Interest rates pose another challenge, as high interest rates have pushed government debt servicing costs beyond defense spending levels. UBS expects a modest decline in borrowing costs but notes risks from inflationary pressures, tariff policies and changes in Federal Reserve Treasury holdings.
The bank believes that Republicans are likely to pursue fiscal policies through reconciliation, a process that allows budget changes to be made with a simple majority in the Senate. This could include border security initiatives and attempts to extend provisions of the 2017 tax package.
However, extending the personal income tax cuts for a full decade would cost $4 trillion, a burden that UBS believes can be mitigated by limiting the extension to shorter periods. As UBS explains, setting the time horizon could reduce the cost to $1.3 trillion for a five-year extension.
“Shortening the time horizon for personal tax cuts could also help Republican leaders stay below the agreed-upon cumulative deficit target and help fund other policy pledges, such as corporate tax cuts, raising the state and local tax (SALT) deduction, and retaining the top tax.” “Property tax relief,” the strategists explain.
Efforts to offset financial measures are also constrained. Tariff revenues, although politically attractive, are unlikely to fill this gap.
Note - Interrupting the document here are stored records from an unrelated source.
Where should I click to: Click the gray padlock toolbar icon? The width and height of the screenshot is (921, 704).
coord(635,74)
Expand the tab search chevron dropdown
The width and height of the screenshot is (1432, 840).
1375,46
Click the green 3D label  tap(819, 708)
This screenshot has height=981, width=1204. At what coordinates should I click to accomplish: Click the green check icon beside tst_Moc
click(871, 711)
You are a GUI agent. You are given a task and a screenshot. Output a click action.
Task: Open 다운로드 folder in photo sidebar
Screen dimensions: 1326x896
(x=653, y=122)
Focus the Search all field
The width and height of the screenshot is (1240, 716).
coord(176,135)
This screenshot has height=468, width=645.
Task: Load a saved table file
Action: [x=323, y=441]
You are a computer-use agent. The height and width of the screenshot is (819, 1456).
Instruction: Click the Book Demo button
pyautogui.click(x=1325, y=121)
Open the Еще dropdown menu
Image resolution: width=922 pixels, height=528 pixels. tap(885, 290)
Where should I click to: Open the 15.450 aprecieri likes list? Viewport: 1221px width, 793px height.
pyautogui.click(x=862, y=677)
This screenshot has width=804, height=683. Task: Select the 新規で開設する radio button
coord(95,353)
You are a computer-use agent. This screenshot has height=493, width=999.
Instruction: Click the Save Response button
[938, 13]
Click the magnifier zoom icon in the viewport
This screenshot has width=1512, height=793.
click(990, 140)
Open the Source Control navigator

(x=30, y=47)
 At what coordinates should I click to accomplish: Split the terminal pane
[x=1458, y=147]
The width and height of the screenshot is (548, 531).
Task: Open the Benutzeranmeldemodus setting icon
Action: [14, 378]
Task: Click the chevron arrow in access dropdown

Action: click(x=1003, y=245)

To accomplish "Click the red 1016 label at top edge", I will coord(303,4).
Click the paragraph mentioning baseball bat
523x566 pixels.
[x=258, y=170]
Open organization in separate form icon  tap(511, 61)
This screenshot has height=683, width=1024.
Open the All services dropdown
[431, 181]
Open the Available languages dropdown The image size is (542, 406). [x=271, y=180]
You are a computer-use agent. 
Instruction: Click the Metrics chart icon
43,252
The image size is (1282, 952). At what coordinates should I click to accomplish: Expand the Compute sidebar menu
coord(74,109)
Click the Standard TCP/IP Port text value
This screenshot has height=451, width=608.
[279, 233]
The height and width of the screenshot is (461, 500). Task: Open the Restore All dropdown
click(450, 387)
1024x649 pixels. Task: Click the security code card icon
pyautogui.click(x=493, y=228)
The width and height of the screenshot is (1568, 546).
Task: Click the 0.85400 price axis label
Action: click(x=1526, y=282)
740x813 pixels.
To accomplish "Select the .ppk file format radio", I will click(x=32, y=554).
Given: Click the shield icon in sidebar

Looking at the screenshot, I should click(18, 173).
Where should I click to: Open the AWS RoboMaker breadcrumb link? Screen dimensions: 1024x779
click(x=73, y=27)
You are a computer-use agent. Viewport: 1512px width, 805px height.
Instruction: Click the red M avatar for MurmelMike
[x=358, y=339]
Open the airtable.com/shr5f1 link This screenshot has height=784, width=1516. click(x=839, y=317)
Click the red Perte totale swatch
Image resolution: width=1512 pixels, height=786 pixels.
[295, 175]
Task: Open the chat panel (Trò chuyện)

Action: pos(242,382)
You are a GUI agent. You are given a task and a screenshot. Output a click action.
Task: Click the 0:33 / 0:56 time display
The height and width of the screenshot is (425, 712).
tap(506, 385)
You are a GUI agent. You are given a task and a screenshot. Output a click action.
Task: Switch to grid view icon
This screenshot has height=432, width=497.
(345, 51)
UBS points out that even imposing a 10% global tariff would generate just $2 trillion over ten years, and such a move would likely dampen domestic and global economic activity.
Likewise, spending cuts or efficiency gains would provide limited relief, with UBS describing such measures as akin to “looking for coins in the sofa cushions.”
As President-elect Trump begins his second term, UBS is highlighting growing concerns about America's financial health. With government debt exceeding 120% of GDP and interest costs consuming 13% of revenues – the highest among developed countries – the continuing high deficit is considered unsustainable.
UBS believes that although the immediate risks of a debt crisis are low, unchecked fiscal imbalances will constrain the government's ability to respond to future economic shocks. Achieving debt sustainability in the long term is likely to require a combination of high growth, low interest rates, and structural reforms, including financial repression, entitlement changes, and tax increases.